As many of your already know, my proclivities regarding the ACLU run a mile wide and ten yard deep, but there are always exceptions to every ‘rule’ – this is one of those times.
Over the years, the ACLU has been known for cases against anyone from citizens to cities and states – even federal, which many would see as nuance cases. Crosses out in the public squares during Christmas and other infinitesimal items which leaves many to see the abuse of our court system to forward Liberal agendas, marred in detaching any reference to God in America while letting many references to other religions continue.
These apparent abuses have damaged the reputation of the American Civil Liberties Union to many, thus, every time a suit is filed with their involvement, it is assume to be another silly court posturing to dismantle our Constitution more than uphold it. However, it would seem there are some cases that are worth credence and judicial review. One being the two cases going on in Maryland, filed on June 29, 2017.
The two cases are regarding settlement in police brutality and excessive force cases, which in many regards, the details have been shielded by the municipalities for which they occurred. The ACLU teamed up with a Baltimore based news organization The Real News Network, to sue Baltimore and Salisbury, Maryland for failing to disclose information as per the Maryland Information Act; under the guise of a gag order placed by settlement decision – paid out by the Local Government Insurance Trust fund which pays the settlements.
These two battles stem from the lack of transparency under cover of confidentiality, which TRNN and ACLU claim keeps cases involving police brutality and use of excessive force from the public. They claim this is a disservice to the public the police departments serve and should not be shielded at all.
Given the Black Lives Matter climate created from situations badly askewed against the police, this is a hotbed issue now as it pertains to the police and their treatment of people within their community. Many distrust the police in general but these types of shadow actions doesn’t proffer any reason for citizens to not believe the BLM rubbish designed more for race baiting than any meaningful change in Law Enforcement – Community relations. In fact, these clandestined actions only pour more fuel on the flames of dissent.
Should local city governments be allowed to shield the public from their officers’ wrongdoing or repercussions should excessive forces be found to be true?
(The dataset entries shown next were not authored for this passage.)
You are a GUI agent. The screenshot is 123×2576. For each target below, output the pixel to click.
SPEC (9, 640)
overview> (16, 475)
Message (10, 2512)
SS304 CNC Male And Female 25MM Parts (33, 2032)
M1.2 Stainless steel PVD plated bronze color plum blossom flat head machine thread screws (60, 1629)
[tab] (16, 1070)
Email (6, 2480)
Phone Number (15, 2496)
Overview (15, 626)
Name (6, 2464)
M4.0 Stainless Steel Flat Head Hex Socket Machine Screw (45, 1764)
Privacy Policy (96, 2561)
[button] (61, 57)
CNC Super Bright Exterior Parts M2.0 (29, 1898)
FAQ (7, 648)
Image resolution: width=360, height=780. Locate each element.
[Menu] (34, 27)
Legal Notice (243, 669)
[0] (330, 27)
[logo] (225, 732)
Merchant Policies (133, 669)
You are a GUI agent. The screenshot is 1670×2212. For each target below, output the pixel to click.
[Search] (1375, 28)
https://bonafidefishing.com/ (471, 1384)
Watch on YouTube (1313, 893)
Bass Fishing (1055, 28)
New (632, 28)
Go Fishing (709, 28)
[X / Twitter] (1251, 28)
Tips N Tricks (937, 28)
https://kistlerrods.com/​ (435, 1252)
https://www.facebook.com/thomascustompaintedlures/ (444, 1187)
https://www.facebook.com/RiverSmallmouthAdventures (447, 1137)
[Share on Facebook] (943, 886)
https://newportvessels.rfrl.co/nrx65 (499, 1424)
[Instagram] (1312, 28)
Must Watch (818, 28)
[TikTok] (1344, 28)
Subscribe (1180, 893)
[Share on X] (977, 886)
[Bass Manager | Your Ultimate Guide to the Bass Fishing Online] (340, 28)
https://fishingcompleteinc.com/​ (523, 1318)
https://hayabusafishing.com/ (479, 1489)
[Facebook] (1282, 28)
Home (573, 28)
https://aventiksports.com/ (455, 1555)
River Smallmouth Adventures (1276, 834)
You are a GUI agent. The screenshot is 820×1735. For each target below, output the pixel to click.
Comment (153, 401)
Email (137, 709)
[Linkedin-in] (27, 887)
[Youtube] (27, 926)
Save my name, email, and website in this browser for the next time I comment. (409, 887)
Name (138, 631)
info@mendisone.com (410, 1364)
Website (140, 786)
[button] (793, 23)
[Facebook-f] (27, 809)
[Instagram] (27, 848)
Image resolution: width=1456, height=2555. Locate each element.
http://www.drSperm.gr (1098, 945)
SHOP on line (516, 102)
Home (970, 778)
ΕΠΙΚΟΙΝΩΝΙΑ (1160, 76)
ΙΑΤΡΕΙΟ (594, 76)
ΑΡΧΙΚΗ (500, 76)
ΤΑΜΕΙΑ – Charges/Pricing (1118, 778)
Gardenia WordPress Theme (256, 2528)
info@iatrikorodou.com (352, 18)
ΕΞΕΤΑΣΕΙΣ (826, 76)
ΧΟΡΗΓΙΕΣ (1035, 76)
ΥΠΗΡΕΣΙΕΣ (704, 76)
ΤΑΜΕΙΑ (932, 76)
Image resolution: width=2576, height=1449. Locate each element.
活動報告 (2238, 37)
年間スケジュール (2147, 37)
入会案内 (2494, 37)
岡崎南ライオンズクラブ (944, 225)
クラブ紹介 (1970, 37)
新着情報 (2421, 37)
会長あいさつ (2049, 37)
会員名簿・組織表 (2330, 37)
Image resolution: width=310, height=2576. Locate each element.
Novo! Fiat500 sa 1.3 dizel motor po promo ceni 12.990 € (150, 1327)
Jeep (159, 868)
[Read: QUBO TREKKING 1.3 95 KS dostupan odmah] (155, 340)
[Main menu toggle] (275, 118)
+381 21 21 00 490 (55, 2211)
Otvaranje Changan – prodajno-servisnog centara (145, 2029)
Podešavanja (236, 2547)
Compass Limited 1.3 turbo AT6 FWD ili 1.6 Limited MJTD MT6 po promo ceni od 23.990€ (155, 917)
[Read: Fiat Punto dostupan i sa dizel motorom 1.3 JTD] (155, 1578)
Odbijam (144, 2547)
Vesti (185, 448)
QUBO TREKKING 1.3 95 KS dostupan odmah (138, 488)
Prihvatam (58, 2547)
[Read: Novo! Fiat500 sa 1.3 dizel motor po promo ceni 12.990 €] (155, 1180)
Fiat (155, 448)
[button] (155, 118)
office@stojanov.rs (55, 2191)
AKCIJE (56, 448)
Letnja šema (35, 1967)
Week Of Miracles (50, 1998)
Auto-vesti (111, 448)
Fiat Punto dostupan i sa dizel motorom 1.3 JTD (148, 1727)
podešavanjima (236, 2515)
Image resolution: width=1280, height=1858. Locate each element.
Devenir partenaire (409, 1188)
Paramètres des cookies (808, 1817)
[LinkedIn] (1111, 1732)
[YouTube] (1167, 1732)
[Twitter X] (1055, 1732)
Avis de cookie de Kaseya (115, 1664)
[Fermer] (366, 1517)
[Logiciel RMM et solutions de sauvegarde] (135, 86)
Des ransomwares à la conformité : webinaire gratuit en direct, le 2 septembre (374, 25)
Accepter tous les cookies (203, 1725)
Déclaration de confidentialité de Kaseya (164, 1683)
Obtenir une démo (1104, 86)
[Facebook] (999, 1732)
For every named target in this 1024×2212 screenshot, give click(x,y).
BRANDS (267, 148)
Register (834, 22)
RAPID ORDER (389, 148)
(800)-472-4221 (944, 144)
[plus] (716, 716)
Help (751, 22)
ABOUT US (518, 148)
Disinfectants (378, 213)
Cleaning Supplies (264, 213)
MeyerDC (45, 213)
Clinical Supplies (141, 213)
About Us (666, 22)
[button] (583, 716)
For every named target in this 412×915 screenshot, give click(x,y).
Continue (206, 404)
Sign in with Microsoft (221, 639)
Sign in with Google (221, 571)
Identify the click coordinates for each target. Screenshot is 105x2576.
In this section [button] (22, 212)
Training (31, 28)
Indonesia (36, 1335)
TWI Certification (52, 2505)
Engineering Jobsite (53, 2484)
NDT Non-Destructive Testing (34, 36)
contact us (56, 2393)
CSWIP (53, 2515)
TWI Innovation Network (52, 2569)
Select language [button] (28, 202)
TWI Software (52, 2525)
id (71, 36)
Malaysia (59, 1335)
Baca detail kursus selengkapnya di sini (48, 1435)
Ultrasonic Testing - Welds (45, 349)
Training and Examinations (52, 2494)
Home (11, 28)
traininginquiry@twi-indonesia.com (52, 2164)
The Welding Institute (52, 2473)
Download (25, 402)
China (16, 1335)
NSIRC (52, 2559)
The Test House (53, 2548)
The argument for communities to have this information is logical by all accounts because those officers should be held accountable both in a court of law and in public opinion. Therefore, this ACLU case does have practical merit and is legitimately seeking recourse and disclosure of such.
We’ll be following this case closely to see how things get sorted out, but in the meantime this is a shout out to the ACLU for finally taking a case everyone can believe in. Cheers to them!